[Collected data entries]

*** Begin section ***

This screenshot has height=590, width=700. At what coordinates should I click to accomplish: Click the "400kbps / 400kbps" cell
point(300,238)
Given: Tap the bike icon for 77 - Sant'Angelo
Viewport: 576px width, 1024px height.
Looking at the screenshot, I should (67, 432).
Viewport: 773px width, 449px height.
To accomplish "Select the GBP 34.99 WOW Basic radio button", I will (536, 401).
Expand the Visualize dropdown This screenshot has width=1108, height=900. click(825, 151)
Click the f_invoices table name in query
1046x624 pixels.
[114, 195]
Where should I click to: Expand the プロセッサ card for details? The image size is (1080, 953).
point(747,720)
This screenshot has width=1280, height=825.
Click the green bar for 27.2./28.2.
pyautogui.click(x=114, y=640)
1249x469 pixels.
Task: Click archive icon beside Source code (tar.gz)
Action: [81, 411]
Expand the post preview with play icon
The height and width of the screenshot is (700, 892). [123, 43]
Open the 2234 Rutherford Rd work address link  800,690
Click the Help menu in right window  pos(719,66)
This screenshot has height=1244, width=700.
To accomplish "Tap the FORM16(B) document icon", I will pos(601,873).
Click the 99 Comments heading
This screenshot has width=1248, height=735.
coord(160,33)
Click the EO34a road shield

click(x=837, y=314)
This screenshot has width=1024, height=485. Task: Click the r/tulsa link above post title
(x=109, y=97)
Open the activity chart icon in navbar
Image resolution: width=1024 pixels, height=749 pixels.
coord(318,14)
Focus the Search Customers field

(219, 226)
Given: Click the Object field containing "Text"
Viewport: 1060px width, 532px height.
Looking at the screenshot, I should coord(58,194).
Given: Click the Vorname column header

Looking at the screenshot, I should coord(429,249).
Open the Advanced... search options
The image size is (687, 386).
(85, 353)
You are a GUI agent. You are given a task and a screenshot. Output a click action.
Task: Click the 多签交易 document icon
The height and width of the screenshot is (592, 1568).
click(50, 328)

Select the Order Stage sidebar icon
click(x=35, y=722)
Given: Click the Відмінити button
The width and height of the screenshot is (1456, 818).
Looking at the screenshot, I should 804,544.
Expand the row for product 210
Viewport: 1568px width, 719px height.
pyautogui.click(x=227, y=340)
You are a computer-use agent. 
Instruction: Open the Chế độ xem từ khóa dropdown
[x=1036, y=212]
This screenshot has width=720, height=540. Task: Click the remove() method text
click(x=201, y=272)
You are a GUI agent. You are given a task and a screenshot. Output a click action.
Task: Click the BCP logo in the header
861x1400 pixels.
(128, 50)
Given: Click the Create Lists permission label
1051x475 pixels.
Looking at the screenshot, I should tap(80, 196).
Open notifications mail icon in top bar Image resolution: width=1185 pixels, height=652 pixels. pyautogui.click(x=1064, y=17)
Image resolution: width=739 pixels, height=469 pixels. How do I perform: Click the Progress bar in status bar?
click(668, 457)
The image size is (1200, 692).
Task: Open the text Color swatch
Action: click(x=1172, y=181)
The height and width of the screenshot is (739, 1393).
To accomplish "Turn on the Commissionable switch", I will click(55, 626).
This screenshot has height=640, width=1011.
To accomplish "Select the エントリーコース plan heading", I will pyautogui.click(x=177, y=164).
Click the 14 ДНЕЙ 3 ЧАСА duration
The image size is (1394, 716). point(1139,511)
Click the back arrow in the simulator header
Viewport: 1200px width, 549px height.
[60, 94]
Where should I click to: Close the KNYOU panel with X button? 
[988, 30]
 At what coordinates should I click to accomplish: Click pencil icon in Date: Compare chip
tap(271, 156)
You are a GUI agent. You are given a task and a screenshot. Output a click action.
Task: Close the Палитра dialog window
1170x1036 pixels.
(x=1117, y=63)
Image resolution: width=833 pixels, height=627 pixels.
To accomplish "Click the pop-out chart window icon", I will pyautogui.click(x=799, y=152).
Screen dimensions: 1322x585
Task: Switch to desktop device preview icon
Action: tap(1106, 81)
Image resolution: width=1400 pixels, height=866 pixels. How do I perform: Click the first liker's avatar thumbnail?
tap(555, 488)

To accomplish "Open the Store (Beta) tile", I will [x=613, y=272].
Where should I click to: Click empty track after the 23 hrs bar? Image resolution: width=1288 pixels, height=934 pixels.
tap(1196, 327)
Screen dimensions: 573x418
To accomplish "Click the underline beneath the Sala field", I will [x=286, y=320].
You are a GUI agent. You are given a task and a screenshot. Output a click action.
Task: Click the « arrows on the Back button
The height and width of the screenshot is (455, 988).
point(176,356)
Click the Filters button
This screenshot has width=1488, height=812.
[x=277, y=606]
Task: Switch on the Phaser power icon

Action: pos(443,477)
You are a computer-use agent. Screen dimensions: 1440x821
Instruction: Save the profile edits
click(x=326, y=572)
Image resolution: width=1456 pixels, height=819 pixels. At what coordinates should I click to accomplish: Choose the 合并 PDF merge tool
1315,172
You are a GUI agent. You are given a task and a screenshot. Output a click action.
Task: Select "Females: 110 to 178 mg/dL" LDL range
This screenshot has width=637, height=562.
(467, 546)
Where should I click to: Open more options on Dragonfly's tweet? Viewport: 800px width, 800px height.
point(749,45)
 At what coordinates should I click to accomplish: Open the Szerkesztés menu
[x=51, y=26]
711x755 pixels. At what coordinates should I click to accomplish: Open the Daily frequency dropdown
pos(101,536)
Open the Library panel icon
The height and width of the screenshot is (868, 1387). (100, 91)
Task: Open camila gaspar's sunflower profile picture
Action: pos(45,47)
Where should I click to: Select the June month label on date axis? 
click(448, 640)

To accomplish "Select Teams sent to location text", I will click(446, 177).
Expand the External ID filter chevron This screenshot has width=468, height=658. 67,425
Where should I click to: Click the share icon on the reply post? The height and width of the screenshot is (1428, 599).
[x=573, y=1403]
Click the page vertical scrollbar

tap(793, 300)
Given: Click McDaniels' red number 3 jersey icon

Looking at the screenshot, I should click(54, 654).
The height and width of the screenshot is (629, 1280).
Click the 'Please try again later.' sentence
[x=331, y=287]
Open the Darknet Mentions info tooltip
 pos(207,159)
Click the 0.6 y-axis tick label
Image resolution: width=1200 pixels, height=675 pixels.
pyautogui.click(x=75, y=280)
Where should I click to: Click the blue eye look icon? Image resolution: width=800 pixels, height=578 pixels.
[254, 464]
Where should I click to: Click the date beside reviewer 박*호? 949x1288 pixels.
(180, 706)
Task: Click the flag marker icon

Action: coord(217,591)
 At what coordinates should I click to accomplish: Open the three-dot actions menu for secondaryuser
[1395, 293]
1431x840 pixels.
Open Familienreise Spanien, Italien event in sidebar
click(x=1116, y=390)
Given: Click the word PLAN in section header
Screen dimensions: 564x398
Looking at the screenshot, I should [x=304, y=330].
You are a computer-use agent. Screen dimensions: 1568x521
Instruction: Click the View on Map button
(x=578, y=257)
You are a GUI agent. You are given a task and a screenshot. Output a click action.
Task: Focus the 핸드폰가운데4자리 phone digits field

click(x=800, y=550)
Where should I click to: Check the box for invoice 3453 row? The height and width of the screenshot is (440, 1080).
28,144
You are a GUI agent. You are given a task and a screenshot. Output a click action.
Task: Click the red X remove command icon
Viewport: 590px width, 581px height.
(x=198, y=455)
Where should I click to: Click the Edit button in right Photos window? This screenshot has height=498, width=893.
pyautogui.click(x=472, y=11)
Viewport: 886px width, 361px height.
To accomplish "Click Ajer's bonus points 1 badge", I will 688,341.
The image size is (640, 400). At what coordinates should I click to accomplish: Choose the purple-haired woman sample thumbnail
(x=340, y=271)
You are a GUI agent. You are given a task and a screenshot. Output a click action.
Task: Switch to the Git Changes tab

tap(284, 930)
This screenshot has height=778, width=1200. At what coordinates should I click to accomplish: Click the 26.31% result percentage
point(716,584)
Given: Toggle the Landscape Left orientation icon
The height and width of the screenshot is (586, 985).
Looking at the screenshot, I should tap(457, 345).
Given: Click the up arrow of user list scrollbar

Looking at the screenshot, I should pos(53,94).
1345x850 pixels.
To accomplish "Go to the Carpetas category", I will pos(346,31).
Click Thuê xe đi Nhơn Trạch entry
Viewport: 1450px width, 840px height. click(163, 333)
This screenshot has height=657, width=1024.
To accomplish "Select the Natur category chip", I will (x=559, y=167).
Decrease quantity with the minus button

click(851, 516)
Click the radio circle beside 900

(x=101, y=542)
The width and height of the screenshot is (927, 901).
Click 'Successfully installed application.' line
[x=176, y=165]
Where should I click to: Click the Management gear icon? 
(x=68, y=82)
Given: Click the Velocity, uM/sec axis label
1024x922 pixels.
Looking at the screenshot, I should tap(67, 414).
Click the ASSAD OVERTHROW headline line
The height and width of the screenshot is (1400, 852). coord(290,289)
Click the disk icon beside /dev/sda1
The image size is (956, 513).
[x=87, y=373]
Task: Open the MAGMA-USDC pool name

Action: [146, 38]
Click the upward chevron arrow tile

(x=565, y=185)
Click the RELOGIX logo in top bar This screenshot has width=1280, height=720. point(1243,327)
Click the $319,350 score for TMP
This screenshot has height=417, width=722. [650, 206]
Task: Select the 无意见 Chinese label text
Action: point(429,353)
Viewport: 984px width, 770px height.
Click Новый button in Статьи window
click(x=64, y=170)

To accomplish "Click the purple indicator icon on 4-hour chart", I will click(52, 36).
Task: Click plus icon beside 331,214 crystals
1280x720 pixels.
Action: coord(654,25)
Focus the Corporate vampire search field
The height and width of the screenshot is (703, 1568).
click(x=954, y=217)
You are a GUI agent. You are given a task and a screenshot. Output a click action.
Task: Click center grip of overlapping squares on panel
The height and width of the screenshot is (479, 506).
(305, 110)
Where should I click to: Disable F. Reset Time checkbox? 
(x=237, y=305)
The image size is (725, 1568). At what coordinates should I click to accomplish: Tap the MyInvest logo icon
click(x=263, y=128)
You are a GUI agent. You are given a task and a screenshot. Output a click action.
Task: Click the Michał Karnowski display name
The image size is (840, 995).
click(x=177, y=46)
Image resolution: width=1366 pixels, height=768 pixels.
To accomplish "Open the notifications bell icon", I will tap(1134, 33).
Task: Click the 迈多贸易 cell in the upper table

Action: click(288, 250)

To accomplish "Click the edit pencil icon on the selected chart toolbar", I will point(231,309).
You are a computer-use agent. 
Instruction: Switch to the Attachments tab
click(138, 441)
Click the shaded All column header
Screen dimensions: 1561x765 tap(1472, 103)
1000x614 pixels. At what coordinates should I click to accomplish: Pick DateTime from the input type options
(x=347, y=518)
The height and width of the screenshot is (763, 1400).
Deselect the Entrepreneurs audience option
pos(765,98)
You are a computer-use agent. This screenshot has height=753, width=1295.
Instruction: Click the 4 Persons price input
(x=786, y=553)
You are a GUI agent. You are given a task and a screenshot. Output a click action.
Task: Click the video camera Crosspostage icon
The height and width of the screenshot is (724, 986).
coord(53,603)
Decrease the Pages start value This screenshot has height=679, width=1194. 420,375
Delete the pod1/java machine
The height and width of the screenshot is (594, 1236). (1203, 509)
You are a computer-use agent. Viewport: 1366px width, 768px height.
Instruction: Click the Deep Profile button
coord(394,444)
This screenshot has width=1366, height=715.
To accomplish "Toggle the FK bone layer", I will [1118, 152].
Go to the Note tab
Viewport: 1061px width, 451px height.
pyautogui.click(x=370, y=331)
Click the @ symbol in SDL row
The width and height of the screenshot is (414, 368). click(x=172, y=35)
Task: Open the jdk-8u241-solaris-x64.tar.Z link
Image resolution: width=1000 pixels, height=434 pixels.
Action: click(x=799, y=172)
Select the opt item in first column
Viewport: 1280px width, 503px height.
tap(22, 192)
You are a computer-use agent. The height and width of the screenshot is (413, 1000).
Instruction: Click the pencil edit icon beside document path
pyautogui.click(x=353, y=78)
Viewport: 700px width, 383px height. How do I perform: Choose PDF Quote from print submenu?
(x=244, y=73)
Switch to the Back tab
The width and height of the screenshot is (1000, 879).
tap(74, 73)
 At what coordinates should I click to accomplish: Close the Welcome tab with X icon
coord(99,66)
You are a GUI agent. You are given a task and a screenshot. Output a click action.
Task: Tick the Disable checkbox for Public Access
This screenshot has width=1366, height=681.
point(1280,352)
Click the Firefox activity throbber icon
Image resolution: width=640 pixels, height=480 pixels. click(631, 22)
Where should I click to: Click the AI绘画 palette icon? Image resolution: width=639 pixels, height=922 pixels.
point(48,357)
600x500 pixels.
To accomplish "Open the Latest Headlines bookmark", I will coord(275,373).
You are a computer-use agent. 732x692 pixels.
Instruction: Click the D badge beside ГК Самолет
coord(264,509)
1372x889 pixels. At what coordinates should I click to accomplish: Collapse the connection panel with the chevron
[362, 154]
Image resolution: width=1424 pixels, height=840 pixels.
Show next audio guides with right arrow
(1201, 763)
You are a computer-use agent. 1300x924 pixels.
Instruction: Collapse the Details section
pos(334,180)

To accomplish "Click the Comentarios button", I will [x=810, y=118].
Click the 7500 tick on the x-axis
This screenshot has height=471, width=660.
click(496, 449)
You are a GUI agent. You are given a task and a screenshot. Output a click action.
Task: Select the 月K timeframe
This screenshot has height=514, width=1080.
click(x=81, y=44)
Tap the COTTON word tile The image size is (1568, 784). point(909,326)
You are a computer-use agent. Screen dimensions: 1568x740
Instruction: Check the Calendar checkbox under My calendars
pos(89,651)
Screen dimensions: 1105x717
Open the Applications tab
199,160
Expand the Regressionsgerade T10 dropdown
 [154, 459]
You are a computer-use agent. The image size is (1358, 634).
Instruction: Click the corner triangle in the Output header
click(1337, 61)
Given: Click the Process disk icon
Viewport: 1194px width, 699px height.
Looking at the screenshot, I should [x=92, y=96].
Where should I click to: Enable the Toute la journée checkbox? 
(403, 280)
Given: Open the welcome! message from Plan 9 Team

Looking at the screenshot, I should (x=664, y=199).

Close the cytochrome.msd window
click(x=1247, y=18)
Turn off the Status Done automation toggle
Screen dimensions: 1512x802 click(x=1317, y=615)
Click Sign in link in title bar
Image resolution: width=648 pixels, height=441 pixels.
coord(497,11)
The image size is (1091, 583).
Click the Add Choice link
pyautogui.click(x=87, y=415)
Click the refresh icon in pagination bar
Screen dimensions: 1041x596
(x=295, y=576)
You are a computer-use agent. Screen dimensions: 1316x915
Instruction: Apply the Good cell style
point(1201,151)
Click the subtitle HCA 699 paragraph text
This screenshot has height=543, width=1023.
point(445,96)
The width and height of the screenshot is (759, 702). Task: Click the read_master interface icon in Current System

*** End section ***

PROBLEM DESCRIPTION: The word to find is "notifications". Copy every line of the records that holds it.

EXPECTED ANSWER:
Open notifications mail icon in top bar Image resolution: width=1185 pixels, height=652 pixels. pyautogui.click(x=1064, y=17)
To accomplish "Open the notifications bell icon", I will tap(1134, 33).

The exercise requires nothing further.